EE782 Advanced Topics in Machine Learning
End-Semester Examination Question Paper and Answer Sheet
November 24, 2023; 08:30 am to 11:30 am
ROLL NO. ________________ NAME: _________________________
Instructions:
Exam is open notes as long as the notes are on paper and not on an electronic device
Collaboration between a student and any other person or the Internet is prohibited
SUBMIT THIS SHEET ONLY. Answer all questions in the space given on this sheet only
Use separate sheet for rough work
Total marks = 27; weight in course 27%
1. Let f(x,y) be 2x + 3y2 − 2x2. Find the critical points of this function and characterize them into local
maxima, local minima, furrow (flat in one direction, minima in the other), saddle point, or point of
inflection in a given direction. Show your work. [1.5]
Derivative = 0 to give (−0.5, 0) [0.5]
Hessian = [−4, 0; 0 6] [0.5]
Saddle point because Hessian is diagonal, one eigenvalue is positive, the other is negative. [0.5]
2. Not carefully initializing weights in a deep neural network where every layer has a sigmoid
nonlinearity will lead to (a) no problem, (b) vanishing gradients, (c) exploding gradients, or (d) both
vanishing and exploding gradients? Explain the case for both vanishin and exploding gradients. [2]
For high positive and negative activation, the sigmoid has zero gradient, which leads to vanishing gradients
if the weights are not carefully initialized. [1]
There is no repeated multiplication of weights which could lead to exploding gradients. [1]
3. Suppose one layer has an output of size C (one-dimensional array) before a nonlinearity is applied.
A second layer is a convolutional layer with ReLU nonlinearity, whose output has dimensions
H×W×C (three-dimensional tensor). The output of the first layer needs to be used as channel-wise
attention weight for the output of the second layer. Suggest a nonlinearity and any additional
operations that need to be applied to the output of the first layer for this purpose. [2]
Firstly, to convert the first output into a 0-1 range, for which we will use softmax nonlinearity. [1]
Secondly, the dimensions are incompatible, therefore we will repeat each output element H×W times. [1]
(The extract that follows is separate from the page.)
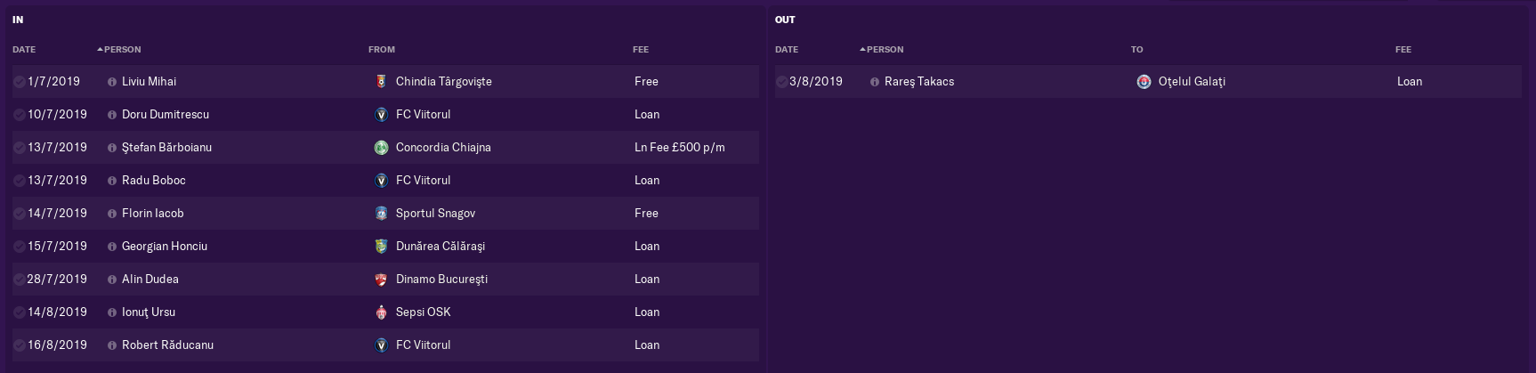Click the Dinamo București club badge icon

[381, 279]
4. For a convolutional layer with output of size H×W×C×B, where B is the batch size and C is the
number of channels, what will be the number of elements that will be averaged for computing one
mean during batch normalization? [1]
H.W.B elements will be averaged. We will get C such averages, one for each neuron/kernel/filter [1]
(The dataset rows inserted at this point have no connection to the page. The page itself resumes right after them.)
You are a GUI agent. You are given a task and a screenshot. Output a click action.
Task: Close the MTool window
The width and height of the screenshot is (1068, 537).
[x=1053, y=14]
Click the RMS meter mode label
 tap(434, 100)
5. What will happen if we train a GAN that has a discriminator with low capacity (e.g. not enough
learnable parameters)? Will it lead to (a) mode collapse, (b) generation of unrealistic samples, or (c)
a discriminator that easily classifies between real and fake? Justify your answer. [1]
(b) generation of unrealistic samples, because the generator can generate low-quality (obvious) fakes, and
the discriminator will not be able to tell the difference between those and the real images.
6. Which of the following is a good principle for designing a loss function for regression that is
robust to outliers? Justify with an example of a robust loss function and how it treats inliers (non-
outliers) versus outliers. [1.5]
a) The loss function should be convex
b) The loss function should have a constant upper bound
c) The gradient of the loss function should have a constant upper bound
d) The absolute value of the gradient of the loss function should have a constant upper bound
(d) The absolute value of the gradient should be upper-bounded, because then an outlier cannot have more
than a certain max contribution to the overall gradient sum across samples. An example of this is Huber
loss, where samples with errors more than ±δ have a constant absolute gradient.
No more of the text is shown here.